Article de 519 mots ⏱️ 3 min de lecture

Le calendrier pour la mise en service du nouveau chasseur dans le cadre du Programme Aérien de Combat Global (GCAP) reste fixé à 2035, même en cas d’arrivée d’un nouveau pays partenaire, a affirmé lundi le directeur général de la coentreprise en charge de la conception de l’appareil.

Suite à l’échec en juin du programme concurrent franco-allemand de chasseurs, les spéculations s’intensifient sur la possibilité pour le trio britannique, italien et japonais d’accueillir un nouvel acteur. Cette incertitude pèse sur les alliances de défense européennes et suscite des craintes quant à d’éventuels retards supplémentaires.

Le Canada s’est récemment entendu pour devenir observateur du programme, selon une source, avec une annonce officielle attendue mardi. Cette première étape n’implique aucun engagement financier immédiat.

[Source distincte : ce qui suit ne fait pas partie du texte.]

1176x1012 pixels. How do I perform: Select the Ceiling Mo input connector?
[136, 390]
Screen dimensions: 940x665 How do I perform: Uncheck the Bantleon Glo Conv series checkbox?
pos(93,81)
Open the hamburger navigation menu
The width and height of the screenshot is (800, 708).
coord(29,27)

Marco Zoff, directeur général de la coentreprise Edgewing responsable du GCAP, a indiqué aux journalistes présents au Salon aéronautique de Farnborough que le calendrier ne serait pas impacté par l’arrivée d’un nouveau partenaire.

« Il existe une forte pression et des directives claires de la part de nos trois gouvernements pour respecter strictement les délais et assurer la livraison, je suis convaincu que nous saurons nous adapter sans compromettre la date finale », a-t-il déclaré.

Face à l’expansion militaire chinoise perçue comme une menace pour la sécurité régionale, le Japon tient particulièrement à maintenir l’objectif de 2035, année à laquelle ses chasseurs F-2 doivent commencer à être retirés du service.

Lors d’une intervention à Farnborough, le ministre japonais de la Défense, Shinjiro Koizumi, a souligné l’importance des alliances stratégiques sans toutefois commenter directement le calendrier du programme.

Bilan positif pour la coentreprise

Edgewing, la coentreprise développant le GCAP, un chasseur furtif de sixième génération, est détenue conjointement par BAE Systems, Leonardo et Japan Aircraft Industrial Enhancement. Début juillet, elle a obtenu un contrat d’une valeur de 4,6 milliards de livres sterling (6,19 milliards de dollars) financé par le Royaume-Uni, l’Italie et le Japon.

Le ministre italien de la Défense avait évoqué en juin l’opportunité d’accueillir un nouveau partenaire pour partager les coûts. Leonardo a notamment cité l’Allemagne comme un candidat particulièrement pertinent, compte tenu de son expertise. L’Arabie Saoudite a également examiné le programme GCAP.

Le Canada, qui souhaite diversifier ses dépenses de défense pour réduire sa dépendance vis-à-vis des États-Unis, pourrait intensifier sa coopération dans le cadre du GCAP s’il rejoint officiellement le programme.

Marco Zoff a décrit tout nouveau partenaire comme « un bénéfice net » pour le projet.

« Nous avançons essentiellement plus rapidement que les standards habituels de l’industrie de défense », a-t-il précisé, ajoutant que le travail est actuellement centré sur la finalisation de la phase d’évaluation du concept attendue pour la fin de l’année 2027. Parallèlement, les discussions se poursuivent sur les infrastructures nécessaires à l’assemblage de l’avion dans les trois pays partenaires.